- **Source extract**:
•••

# Rod butt, reel seat, and foregrip Replacement - BPS Spinning Rod



## Sandcrab (Mar 20, 2002)

Fishing buddy's dog literally ate all the cork off his BPS spinning rod so I told him that I would replace it.

Issues:

1. Weight - I do not know how my buddy fished (drop shot, texas rigs, and senkos for smallmouth bass) with this rod for 15 hours a day for 7 days straight on our Canadian fishing trip a couple a weeks ago - the rod is SO TIP HEAVY HEAVY it is pathetic. I got sore wrists just from testing it.

2. Epoxy - OMG! So much epoxy on the entire lower half.

3. Cheap everything - Reel seat literally fell apart when i was cutting it off.

4. Even after I replaced the entire lower half (butt, rear grip, reel seat, foregrip) with identical parts, the rod still needs to have the butt section weighed.

•••

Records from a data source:
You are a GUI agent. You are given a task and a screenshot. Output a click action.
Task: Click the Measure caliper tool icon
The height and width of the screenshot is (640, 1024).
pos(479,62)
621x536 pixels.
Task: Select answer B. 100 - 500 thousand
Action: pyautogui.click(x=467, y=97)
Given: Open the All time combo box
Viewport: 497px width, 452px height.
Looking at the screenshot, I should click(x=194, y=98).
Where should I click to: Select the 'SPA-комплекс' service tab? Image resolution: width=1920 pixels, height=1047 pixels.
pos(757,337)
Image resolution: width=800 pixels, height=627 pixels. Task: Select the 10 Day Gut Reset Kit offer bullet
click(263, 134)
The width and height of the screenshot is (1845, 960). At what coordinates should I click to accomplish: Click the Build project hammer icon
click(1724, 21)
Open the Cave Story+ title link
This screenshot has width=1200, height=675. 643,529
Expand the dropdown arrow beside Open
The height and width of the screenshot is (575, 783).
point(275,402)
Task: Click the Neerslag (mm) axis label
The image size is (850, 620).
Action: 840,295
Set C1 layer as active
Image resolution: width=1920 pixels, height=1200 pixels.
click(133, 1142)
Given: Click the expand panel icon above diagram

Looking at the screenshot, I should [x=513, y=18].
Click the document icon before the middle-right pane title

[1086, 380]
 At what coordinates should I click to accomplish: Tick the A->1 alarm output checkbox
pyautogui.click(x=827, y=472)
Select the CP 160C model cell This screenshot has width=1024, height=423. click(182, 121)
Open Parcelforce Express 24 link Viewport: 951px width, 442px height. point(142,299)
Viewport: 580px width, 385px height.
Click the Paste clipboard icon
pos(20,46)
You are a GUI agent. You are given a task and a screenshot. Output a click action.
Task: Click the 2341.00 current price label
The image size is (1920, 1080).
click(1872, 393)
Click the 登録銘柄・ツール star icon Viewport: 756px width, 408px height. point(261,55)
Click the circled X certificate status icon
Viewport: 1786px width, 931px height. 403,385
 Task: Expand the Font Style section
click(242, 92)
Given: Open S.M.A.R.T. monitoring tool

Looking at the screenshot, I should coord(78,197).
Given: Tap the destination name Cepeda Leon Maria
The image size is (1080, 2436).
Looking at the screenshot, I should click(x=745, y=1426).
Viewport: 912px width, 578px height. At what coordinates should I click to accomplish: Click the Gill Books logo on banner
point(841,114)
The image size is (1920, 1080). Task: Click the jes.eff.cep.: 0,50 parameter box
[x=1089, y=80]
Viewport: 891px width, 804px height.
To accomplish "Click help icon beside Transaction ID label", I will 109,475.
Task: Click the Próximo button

•••

- **Exercise tasks**:
#1 In the rod repair thread, copy the stretch from "## Sandcrab (Mar" through "from testing it.", changing "buddy" to "friend".
#2 According to the rod repair thread, what happened to the reel seat while it was being cut off?
#3 List the parts of the lower half that the rod repair thread says were replaced with identical parts.

- **Written answers**:
#1
## Sandcrab (Mar 20, 2002)

Fishing friend's dog literally ate all the cork off his BPS spinning rod so I told him that I would replace it.

Issues:

1. Weight - I do not know how my friend fished (drop shot, texas rigs, and senkos for smallmouth bass) with this rod for 15 hours a day for 7 days straight on our Canadian fishing trip a couple a weeks ago - the rod is SO TIP HEAVY HEAVY it is pathetic. I got sore wrists just from testing it.

#2 It fell apart.

#3 Butt, rear grip, reel seat, foregrip